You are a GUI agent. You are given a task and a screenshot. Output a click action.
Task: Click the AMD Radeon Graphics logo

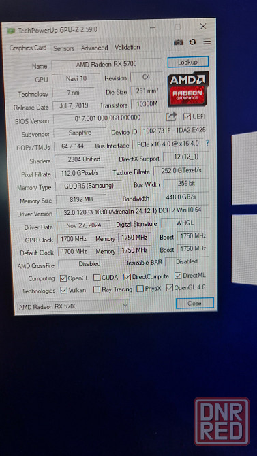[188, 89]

--------------------------------------------------

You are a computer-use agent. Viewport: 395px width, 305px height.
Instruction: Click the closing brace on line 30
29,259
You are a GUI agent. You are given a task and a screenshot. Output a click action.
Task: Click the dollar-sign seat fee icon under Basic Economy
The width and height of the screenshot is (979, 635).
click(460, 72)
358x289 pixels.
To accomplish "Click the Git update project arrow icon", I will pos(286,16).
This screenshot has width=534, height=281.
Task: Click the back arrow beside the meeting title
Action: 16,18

--------------------------------------------------

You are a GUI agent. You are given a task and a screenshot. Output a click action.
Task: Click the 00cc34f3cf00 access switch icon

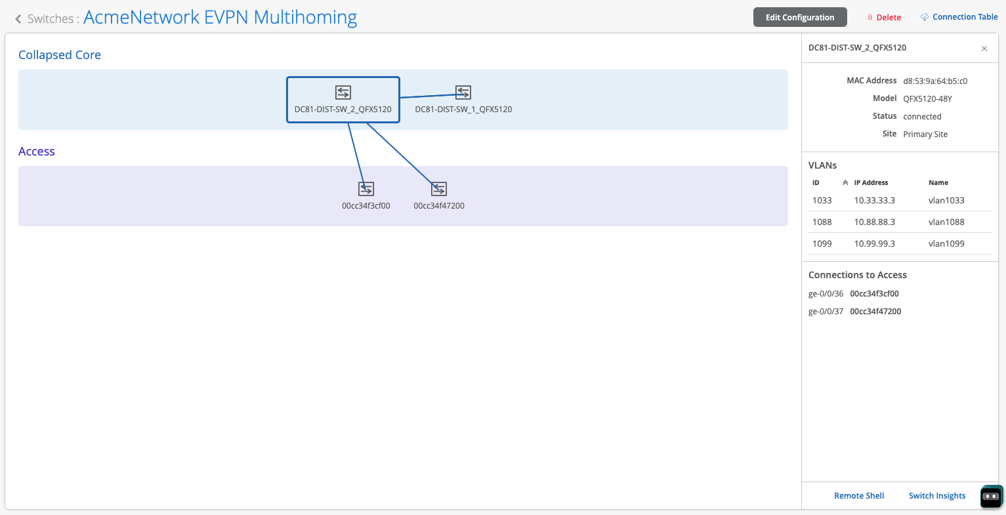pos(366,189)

--------------------------------------------------

Goal of the exercise.
Reproduce, character for character, only the lines of the preceding data that start at the line with "You are a computer-use" and end at the line with "358x289 pixels.", both included.

Answer box.
You are a computer-use agent. Viewport: 395px width, 305px height.
Instruction: Click the closing brace on line 30
29,259
You are a GUI agent. You are given a task and a screenshot. Output a click action.
Task: Click the dollar-sign seat fee icon under Basic Economy
The width and height of the screenshot is (979, 635).
click(460, 72)
358x289 pixels.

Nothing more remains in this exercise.